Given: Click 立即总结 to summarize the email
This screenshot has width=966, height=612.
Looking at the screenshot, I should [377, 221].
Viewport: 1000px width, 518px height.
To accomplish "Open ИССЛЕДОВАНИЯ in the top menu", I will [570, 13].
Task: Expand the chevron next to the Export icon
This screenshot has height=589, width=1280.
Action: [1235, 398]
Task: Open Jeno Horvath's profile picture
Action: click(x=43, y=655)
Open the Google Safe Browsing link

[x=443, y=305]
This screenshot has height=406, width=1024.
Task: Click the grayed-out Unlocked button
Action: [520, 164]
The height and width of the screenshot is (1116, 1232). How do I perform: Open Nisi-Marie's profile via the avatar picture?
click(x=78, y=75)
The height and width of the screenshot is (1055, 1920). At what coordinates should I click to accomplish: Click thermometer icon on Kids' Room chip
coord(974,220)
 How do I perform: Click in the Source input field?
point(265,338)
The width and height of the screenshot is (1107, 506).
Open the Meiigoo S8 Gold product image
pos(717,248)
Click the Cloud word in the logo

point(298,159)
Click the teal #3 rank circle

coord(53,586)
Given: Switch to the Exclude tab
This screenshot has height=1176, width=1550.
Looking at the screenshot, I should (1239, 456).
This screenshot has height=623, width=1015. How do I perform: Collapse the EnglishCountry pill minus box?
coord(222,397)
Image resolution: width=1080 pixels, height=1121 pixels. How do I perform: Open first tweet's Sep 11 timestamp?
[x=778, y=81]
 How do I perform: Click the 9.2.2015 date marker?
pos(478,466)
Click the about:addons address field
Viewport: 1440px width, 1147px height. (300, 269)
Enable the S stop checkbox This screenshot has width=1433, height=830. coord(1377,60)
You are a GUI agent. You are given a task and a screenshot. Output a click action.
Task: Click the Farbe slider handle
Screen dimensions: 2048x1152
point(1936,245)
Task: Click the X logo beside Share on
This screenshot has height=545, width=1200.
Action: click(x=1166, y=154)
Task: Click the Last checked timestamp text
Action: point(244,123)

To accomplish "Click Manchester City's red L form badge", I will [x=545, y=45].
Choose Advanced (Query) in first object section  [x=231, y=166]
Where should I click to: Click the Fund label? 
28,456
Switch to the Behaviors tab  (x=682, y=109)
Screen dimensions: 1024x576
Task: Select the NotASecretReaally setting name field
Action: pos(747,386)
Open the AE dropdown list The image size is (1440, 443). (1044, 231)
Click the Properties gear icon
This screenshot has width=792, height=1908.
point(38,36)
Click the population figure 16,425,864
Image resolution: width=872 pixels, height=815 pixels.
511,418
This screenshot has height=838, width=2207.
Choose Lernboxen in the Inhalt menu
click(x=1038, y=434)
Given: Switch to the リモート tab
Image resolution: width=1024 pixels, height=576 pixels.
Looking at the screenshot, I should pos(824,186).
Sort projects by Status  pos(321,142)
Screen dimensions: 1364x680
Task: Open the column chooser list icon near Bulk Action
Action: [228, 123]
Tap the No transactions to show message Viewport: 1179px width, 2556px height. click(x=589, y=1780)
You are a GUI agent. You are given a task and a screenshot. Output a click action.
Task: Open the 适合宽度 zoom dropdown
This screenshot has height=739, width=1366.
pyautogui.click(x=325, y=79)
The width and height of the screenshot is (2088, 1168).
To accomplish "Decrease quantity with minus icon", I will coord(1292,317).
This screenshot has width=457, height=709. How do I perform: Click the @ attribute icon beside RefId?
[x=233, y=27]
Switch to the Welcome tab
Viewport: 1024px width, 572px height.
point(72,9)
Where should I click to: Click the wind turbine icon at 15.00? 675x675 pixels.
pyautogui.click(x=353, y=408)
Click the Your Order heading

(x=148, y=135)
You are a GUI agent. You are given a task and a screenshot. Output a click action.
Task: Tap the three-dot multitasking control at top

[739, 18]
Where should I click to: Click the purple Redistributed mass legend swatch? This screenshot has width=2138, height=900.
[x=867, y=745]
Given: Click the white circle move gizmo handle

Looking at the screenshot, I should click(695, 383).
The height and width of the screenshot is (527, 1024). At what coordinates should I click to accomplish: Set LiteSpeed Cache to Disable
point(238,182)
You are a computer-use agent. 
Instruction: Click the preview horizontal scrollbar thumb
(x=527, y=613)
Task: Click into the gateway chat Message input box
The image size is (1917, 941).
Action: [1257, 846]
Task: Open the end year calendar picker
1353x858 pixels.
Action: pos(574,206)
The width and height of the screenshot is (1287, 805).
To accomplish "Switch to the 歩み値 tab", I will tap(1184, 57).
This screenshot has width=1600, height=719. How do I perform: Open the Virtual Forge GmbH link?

....

◆ What to do ◆
Your response must repeat all of the material above exactly.

◆ Answer for this exercise ◆
Given: Click 立即总结 to summarize the email
This screenshot has width=966, height=612.
Looking at the screenshot, I should [377, 221].
Viewport: 1000px width, 518px height.
To accomplish "Open ИССЛЕДОВАНИЯ in the top menu", I will [570, 13].
Task: Expand the chevron next to the Export icon
This screenshot has height=589, width=1280.
Action: [1235, 398]
Task: Open Jeno Horvath's profile picture
Action: click(x=43, y=655)
Open the Google Safe Browsing link

[x=443, y=305]
This screenshot has height=406, width=1024.
Task: Click the grayed-out Unlocked button
Action: [520, 164]
The height and width of the screenshot is (1116, 1232). How do I perform: Open Nisi-Marie's profile via the avatar picture?
click(x=78, y=75)
The height and width of the screenshot is (1055, 1920). At what coordinates should I click to accomplish: Click thermometer icon on Kids' Room chip
coord(974,220)
 How do I perform: Click in the Source input field?
point(265,338)
The width and height of the screenshot is (1107, 506).
Open the Meiigoo S8 Gold product image
pos(717,248)
Click the Cloud word in the logo

point(298,159)
Click the teal #3 rank circle

coord(53,586)
Given: Switch to the Exclude tab
This screenshot has height=1176, width=1550.
Looking at the screenshot, I should (1239, 456).
This screenshot has height=623, width=1015. How do I perform: Collapse the EnglishCountry pill minus box?
coord(222,397)
Image resolution: width=1080 pixels, height=1121 pixels. How do I perform: Open first tweet's Sep 11 timestamp?
[x=778, y=81]
 How do I perform: Click the 9.2.2015 date marker?
pos(478,466)
Click the about:addons address field
Viewport: 1440px width, 1147px height. (300, 269)
Enable the S stop checkbox This screenshot has width=1433, height=830. coord(1377,60)
You are a GUI agent. You are given a task and a screenshot. Output a click action.
Task: Click the Farbe slider handle
Screen dimensions: 2048x1152
point(1936,245)
Task: Click the X logo beside Share on
This screenshot has height=545, width=1200.
Action: click(x=1166, y=154)
Task: Click the Last checked timestamp text
Action: point(244,123)

To accomplish "Click Manchester City's red L form badge", I will [x=545, y=45].
Choose Advanced (Query) in first object section  [x=231, y=166]
Where should I click to: Click the Fund label? 
28,456
Switch to the Behaviors tab  (x=682, y=109)
Screen dimensions: 1024x576
Task: Select the NotASecretReaally setting name field
Action: pos(747,386)
Open the AE dropdown list The image size is (1440, 443). (1044, 231)
Click the Properties gear icon
This screenshot has width=792, height=1908.
point(38,36)
Click the population figure 16,425,864
Image resolution: width=872 pixels, height=815 pixels.
511,418
This screenshot has height=838, width=2207.
Choose Lernboxen in the Inhalt menu
click(x=1038, y=434)
Given: Switch to the リモート tab
Image resolution: width=1024 pixels, height=576 pixels.
Looking at the screenshot, I should pos(824,186).
Sort projects by Status  pos(321,142)
Screen dimensions: 1364x680
Task: Open the column chooser list icon near Bulk Action
Action: [228, 123]
Tap the No transactions to show message Viewport: 1179px width, 2556px height. click(x=589, y=1780)
You are a GUI agent. You are given a task and a screenshot. Output a click action.
Task: Open the 适合宽度 zoom dropdown
This screenshot has height=739, width=1366.
pyautogui.click(x=325, y=79)
The width and height of the screenshot is (2088, 1168).
To accomplish "Decrease quantity with minus icon", I will coord(1292,317).
This screenshot has width=457, height=709. How do I perform: Click the @ attribute icon beside RefId?
[x=233, y=27]
Switch to the Welcome tab
Viewport: 1024px width, 572px height.
point(72,9)
Where should I click to: Click the wind turbine icon at 15.00? 675x675 pixels.
pyautogui.click(x=353, y=408)
Click the Your Order heading

(x=148, y=135)
You are a GUI agent. You are given a task and a screenshot. Output a click action.
Task: Tap the three-dot multitasking control at top

[739, 18]
Where should I click to: Click the purple Redistributed mass legend swatch? This screenshot has width=2138, height=900.
[x=867, y=745]
Given: Click the white circle move gizmo handle

Looking at the screenshot, I should click(695, 383).
The height and width of the screenshot is (527, 1024). At what coordinates should I click to accomplish: Set LiteSpeed Cache to Disable
point(238,182)
You are a computer-use agent. 
Instruction: Click the preview horizontal scrollbar thumb
(x=527, y=613)
Task: Click into the gateway chat Message input box
The image size is (1917, 941).
Action: [1257, 846]
Task: Open the end year calendar picker
1353x858 pixels.
Action: pos(574,206)
The width and height of the screenshot is (1287, 805).
To accomplish "Switch to the 歩み値 tab", I will tap(1184, 57).
This screenshot has width=1600, height=719. How do I perform: Open the Virtual Forge GmbH link?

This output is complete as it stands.